Mice exclusively expressing the short isoform of Smad2 develop normally and are viable and fertile

Abstract

Smad2 and Smad3 are closely related effectors of TGFbeta/Nodal/Activin-related signaling. Smad3 mutant mice develop normally, whereas Smad2 plays an essential role in patterning the embryonic axis and specification of definitive endoderm. Alternative splicing of Smad2 exon 3 gives rise to two distinct protein isoforms. The short Smad2(Deltaexon3) isoform, unlike full-length Smad2, Smad2(FL), retains DNA-binding activity. Here, we show that Smad2(FL) and Smad2(Deltaexon3) are coexpressed throughout mouse development. Directed expression of either Smad2(Deltaexon3) or Smad3, but not Smad2(FL), restores the ability of Smad2-deficient embryonic stem (ES) cells to contribute descendants to the definitive endoderm in wild-type host embryos. Mice engineered to exclusively express Smad2(Deltaexon3) correctly specify the anterior-posterior axis and definitive endoderm, and are viable and fertile. Moreover, introducing a human Smad3 cDNA into the mouse Smad2 locus similarly rescues anterior-posterior patterning and definitive endoderm formation and results in adult viability. Collectively, these results demonstrate that the short Smad2(Deltaexon3) isoform or Smad3, but not full-length Smad2, activates all essential target genes downstream of TGFbeta-related ligands, including those regulated by Nodal.

Figure 1.

Smad2 and Smad3 structural comparisons. (A) Mouse Smad2 and Smad3 genomic organization.

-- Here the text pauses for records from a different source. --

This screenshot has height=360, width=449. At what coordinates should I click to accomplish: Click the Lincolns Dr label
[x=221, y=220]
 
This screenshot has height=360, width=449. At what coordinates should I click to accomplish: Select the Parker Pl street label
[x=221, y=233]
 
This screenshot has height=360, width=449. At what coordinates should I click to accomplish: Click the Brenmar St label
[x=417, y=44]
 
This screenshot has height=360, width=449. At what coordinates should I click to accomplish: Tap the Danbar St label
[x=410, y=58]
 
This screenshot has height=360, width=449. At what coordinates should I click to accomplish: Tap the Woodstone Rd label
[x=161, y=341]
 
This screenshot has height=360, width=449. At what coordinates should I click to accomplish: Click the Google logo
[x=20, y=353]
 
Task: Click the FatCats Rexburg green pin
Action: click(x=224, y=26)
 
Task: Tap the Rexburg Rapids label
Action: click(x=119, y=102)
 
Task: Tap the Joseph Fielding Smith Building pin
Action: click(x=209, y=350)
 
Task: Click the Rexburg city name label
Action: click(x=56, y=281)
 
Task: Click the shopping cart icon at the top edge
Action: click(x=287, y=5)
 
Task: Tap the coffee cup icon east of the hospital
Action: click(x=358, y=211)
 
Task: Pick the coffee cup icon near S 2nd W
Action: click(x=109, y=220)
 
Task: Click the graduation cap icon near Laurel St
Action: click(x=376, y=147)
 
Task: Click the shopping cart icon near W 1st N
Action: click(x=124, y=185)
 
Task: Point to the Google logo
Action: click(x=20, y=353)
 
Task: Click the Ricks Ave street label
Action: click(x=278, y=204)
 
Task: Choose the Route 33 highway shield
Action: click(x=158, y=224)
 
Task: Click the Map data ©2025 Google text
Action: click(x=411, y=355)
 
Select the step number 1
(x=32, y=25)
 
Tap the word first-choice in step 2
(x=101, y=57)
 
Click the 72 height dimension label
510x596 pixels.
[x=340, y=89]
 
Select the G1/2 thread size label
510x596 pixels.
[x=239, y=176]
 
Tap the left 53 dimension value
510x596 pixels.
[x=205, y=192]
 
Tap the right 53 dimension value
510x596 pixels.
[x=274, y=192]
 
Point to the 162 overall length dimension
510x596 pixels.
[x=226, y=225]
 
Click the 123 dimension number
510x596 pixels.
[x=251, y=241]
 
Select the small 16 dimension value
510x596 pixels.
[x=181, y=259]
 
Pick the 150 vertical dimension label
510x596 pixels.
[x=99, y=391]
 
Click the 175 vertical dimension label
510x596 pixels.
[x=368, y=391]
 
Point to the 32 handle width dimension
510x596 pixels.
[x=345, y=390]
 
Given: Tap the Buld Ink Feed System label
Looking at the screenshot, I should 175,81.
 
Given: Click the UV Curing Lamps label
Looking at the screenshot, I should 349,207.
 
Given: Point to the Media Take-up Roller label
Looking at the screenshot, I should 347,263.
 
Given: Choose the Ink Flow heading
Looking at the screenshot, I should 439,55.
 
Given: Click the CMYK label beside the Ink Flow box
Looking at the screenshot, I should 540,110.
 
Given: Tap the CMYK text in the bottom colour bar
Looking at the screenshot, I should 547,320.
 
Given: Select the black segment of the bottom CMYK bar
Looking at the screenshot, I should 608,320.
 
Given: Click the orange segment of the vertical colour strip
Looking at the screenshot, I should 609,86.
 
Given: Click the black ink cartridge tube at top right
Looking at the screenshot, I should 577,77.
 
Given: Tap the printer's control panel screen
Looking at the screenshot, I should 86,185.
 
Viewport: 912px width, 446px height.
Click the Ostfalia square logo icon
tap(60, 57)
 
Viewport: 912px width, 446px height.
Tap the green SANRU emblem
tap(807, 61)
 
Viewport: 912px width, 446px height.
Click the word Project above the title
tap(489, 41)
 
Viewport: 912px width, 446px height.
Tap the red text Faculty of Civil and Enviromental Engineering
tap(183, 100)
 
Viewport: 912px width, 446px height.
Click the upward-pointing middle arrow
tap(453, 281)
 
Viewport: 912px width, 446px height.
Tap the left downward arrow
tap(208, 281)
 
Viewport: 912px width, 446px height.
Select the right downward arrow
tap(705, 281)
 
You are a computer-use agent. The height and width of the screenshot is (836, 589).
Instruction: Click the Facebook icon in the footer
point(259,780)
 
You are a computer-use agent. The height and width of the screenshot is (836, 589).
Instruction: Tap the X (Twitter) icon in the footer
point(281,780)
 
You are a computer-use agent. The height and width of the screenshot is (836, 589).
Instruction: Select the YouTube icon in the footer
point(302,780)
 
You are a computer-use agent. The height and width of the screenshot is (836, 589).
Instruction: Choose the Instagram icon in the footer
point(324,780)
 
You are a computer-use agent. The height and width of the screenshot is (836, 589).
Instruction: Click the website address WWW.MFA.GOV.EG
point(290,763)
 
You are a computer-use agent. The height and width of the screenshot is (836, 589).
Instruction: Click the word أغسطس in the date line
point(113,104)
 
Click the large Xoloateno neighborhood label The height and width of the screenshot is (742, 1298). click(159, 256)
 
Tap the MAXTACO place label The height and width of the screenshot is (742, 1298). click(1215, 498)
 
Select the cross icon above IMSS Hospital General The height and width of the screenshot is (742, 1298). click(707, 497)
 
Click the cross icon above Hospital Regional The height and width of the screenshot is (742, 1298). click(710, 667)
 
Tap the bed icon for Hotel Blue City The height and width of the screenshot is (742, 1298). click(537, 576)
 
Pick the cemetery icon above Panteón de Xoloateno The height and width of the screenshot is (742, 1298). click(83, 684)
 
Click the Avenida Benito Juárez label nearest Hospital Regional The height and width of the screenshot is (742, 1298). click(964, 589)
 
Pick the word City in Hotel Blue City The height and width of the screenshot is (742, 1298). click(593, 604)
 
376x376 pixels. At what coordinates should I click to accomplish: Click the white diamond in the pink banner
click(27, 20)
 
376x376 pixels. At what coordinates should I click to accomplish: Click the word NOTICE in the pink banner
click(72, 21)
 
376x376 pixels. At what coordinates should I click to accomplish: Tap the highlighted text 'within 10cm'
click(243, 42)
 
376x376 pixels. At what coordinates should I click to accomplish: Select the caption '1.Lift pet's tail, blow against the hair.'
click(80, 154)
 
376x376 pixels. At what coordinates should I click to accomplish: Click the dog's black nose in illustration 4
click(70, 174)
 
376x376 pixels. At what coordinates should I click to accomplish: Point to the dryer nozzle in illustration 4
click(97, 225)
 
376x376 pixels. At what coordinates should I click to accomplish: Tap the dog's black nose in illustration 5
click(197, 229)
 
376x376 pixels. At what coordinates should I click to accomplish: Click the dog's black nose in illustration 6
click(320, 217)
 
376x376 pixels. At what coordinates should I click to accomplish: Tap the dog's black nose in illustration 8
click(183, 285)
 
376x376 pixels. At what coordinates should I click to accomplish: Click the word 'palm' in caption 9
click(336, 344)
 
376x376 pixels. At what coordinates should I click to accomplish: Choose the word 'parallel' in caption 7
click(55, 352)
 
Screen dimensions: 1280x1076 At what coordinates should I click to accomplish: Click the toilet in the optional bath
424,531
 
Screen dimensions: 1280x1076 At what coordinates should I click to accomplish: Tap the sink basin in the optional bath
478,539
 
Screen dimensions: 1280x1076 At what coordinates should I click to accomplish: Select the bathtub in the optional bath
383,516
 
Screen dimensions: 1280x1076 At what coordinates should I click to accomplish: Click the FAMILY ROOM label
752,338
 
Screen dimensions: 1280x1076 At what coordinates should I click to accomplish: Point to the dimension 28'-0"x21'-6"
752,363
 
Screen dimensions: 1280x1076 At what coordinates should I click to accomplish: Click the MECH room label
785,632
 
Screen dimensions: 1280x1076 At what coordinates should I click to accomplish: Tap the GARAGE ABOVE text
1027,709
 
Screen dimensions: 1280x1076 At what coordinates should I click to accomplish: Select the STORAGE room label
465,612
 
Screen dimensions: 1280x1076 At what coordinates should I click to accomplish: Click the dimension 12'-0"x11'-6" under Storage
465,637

The alternatively spliced Smad2 exon 3 and the corresponding 30-amino acid insert it encodes are shown in red. Noncoding exons are depicted as open rectangles. Smad2 exons 4–11 and Smad3 exons 2–9 are nearly identical in size. (B) Smad2 and Smad3 protein alignments showing the highly conserved N-terminal and C-terminal Mad Homology domains 1 (MH1) and 2 (MH2), respectively, and the intervening proline-rich linker region. The Smad2 MH1 domain also contains an N-terminal glycine-rich 10-amino acid insert (yellow) that is not present in Smad3. Smad2 and Smad3 possess distinct C-terminal SS(V/M)S phosphorylation motifs. The sequences corresponding to those protected by RPA probes are indicated as black lines.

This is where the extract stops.